In Python, how could I count the nodes using XPath? For example, using this webpage and this code:
from lxml import html, etree
import requests
url = "http://intelligencesquaredus.org/debates/past-debates/item/587-islam-is-dominated-by-radicals"
r = requests.get(url)
tree = html.fromstring(r.content)
count = tree.xpath('count(//*[@id="body"])')
print count
It prints 1. But it has 5 div
nodes.
Please explain this to me, and how can I do this correctly?
It prints 1 (or 1.0) because there is just one such element with id="body"
in the HTML file you are fetching.
I downloaded the file and verified this is the case. E.g.:
$ curl -O http://intelligencesquaredus.org/debates/past-debates/item/587-islam-is-dominated-by-radicals
Grabs a file 587-islam-is-dominated-by-radicals
$ grep --count 'id="body"' 587-islam-is-dominated-by-radicals
Answers 1. Just to be extra sure, I hand-searched in the file as well, using vi. Just the one!
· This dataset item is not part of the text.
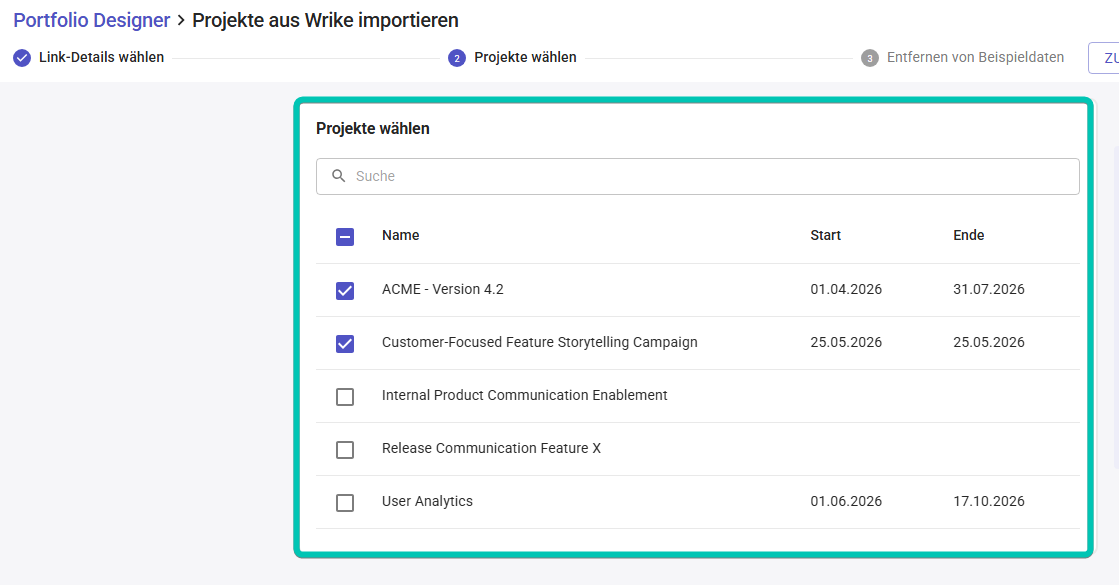Click the Start column header
The height and width of the screenshot is (585, 1119).
[x=824, y=235]
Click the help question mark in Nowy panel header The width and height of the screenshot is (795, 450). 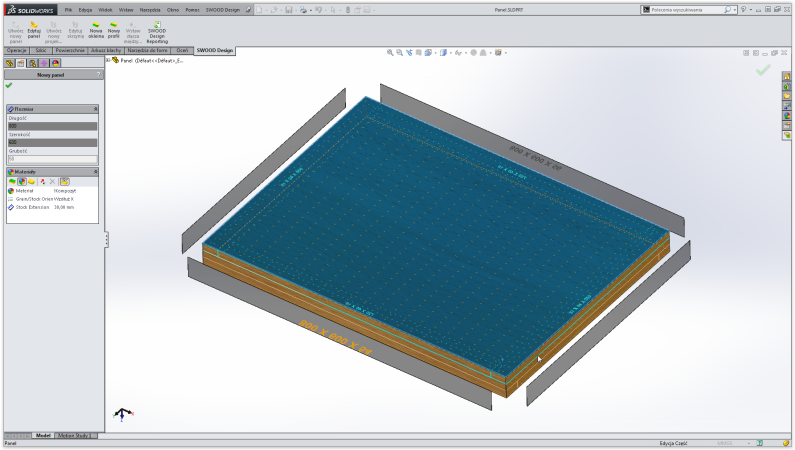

Perhaps you are looking for another div
node? One with a different id
?
Update: By the way, XPath and other HTML/XML parsing is pretty challenging to work with. A lot of bad data out there, and a lot of complex markup, times the complexity of the retrieval, parsing, and traversal process. You will probably be running your tests and trials a lot of times. It will be a lot faster if you do not "hit the net" for every one of them. Cache the live results. Raw code looks something like this:
from lxml import html, etree
import requests
filepath = "587-islam-is-dominated-by-radicals"
try:
contents = open(filepath).read()
print "(reading cached copy)"
except IOError:
url = "http://intelligencesquaredus.org/debates/past-debates/item/587-islam-is-dominated-by-radicals"
print "(getting file from the net; please stand by)"
r = requests.get(url)
contents = r.content
tree = html.fromstring(contents)
count = tree.xpath('count(//*[@id="body"])')
print count
But you can simplify a lot of that by using a generic caching front-end to requests
, such as requests-cache. Happy parsing!